▸ **EXTRACT PROVIDED**
Adjusting Downtime Episodes
00:49:05
Speaker
Um, or we're recording a downtime episode and I look at the timestamp and wear it an hour and 50 minutes. Um,
00:49:12
Speaker
And in the downtimes, yeah, it's just we can't make those more than one episode. Otherwise, they're just an arc. And and that's something that we're really going to try to avoid. We are examining the downtimes and tweaking them to make them maybe have a little bit more room to breathe. But I. So, yes, right now, the campaign does feel very episodic and very serial because we are
00:49:42
Speaker
I feel like in the same way that for the Star Wars folks out there, the same way Rebels season one felt very episodic and serial. You're setting up the chessboard. You're putting all the pieces in place before the game is afoot kind of thing. And so we're establishing the world. We're establishing the tone. We're establishing these characters because I want you all as an audience
00:50:04
Speaker
before anything starts that has a longer narrative feel, I want you all to care about Eris and Milo and Reynard and Hob and Cath and Sana and Sigil and Ulfin and everybody. So I wanted to take some time. I wanted to take some time
00:50:28
Speaker
Unlike in campaign one where it was like, OK, here's all the characters. This kid is missing and now we hit the road and the game is afoot. Trying to let this campaign feel a little bit more.
00:50:42
Speaker
I don't know. But yeah, it is... Oh, go ahead. I would say I, for one, love the tone shift. I love the more episodic feel. I agree. It's so much more fun to sit down and play knowing there's an element of self-containedness to the episode we're about to do. The amount of
00:51:05
Speaker
like weight that I feel when I sit down to play this right now is just so much smaller campaign one. It was not frustrating. It's absolutely the wrong word because I don't know how to describe it. I always had fun playing campaign one. And I always felt like we put out a good product, but there were times where we would do a full session and not necessarily feel like we'd accomplished much of anything. And it never felt bad. I always had a blast, but it was like,
00:51:33
Speaker
Well, I sure would have liked to have done the thing we talked about doing two months ago. Whereas this one, yeah, every, and I think that might also lend to why the endings feel rushed because we accomplish the job every episode. And that feels like it should have a falling action. It feels like it should have a denouement at the end of it. And it always just, it's kind of, we've been here for almost five hours. So the denouement is we take the thing back to the person, get the money and go eat.
00:52:02
Speaker
And that's not a bad thing, but I felt the only time I think I felt like it was rushed was that the train one where we had done, you know, all that stuff had happened. And then it was like, had a little trouble getting into the, the, into the car. And then once we got in the car, it was done. I was like, well, that was quick.
00:52:27
Speaker
I think of it like I tend to think in terms of Firefly with this campaign and you think of Firefly and they go and do the job and the amount of time we spend after the job is done getting paid is maybe five minutes. I mean like the second job with the box. We carried that all the way to the negotiate the pay with the dude that we were delivering the box to but
00:52:53
Speaker
I mean, I don't mean I'm not suggesting I'm not trying to sound denigrating on this, but does anyone really want to listen to us go back to? What's his face? Who gave us the box in the first place and let him know it's delivered and then also watch us go back to Grum and watch Grum count out our pay that I think we're. I'll say this, I do want us to go back to that guy, a venge, an orphan, right? That was often no runs the for sales. Oh, that's right. Ulrich.

▸ **DATASET EXCERPT**
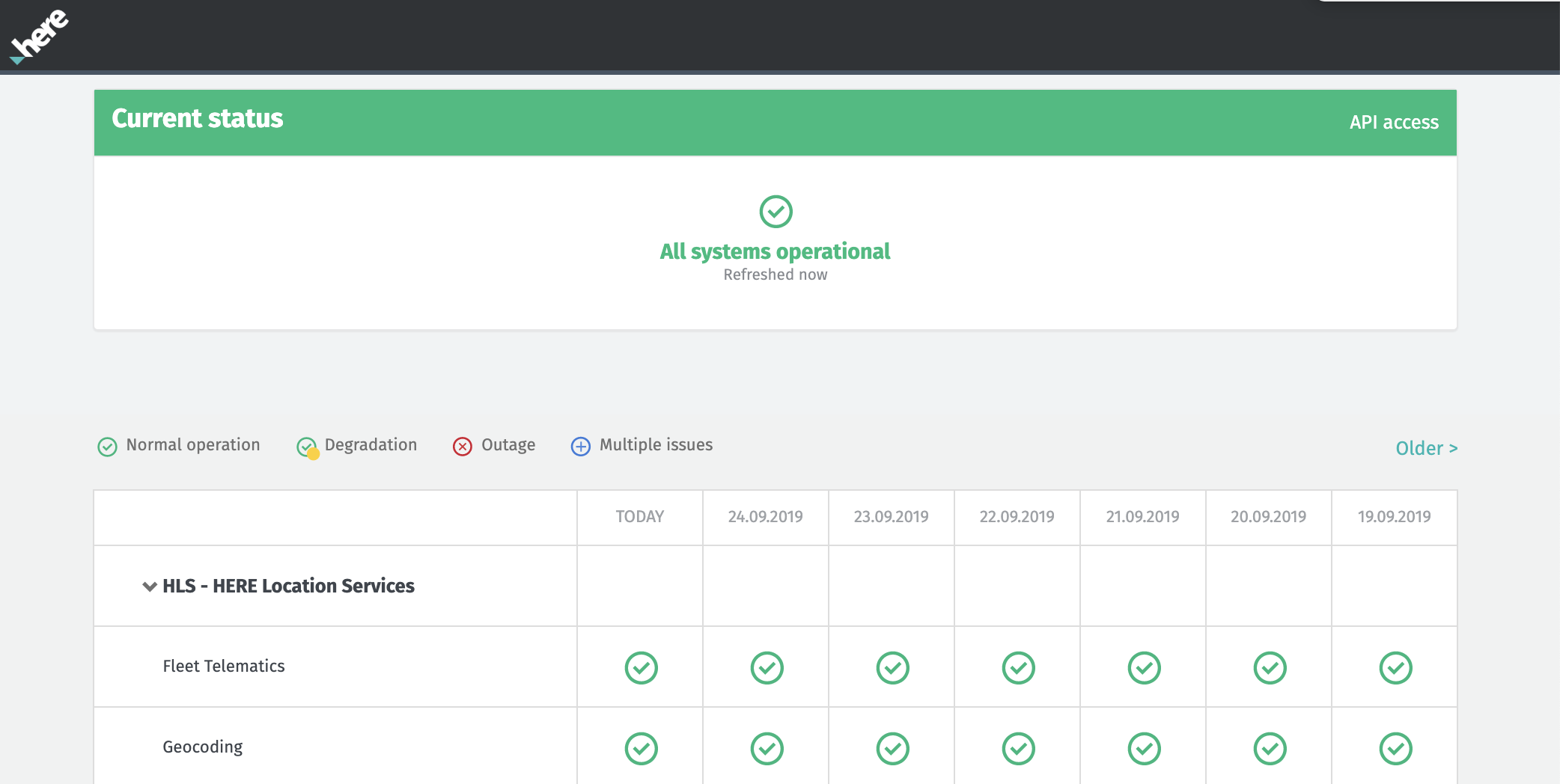Screen dimensions: 1560x784
Task: Click Geocoding status icon for 19.09.2019
Action: [1395, 748]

▸ **THE TASKS**
- a) In the transcript on adjusting downtime episodes, the campaign's episodic feel is compared to the first season of which Star Wars series?
- b) Translate this sentence from the transcript on adjusting downtime episodes into Spanish: "I always had fun playing campaign one."

▸ **SOLUTIONS FOR EACH TASK**
- a) Rebels

- b) Siempre me divertí jugando la campaña uno.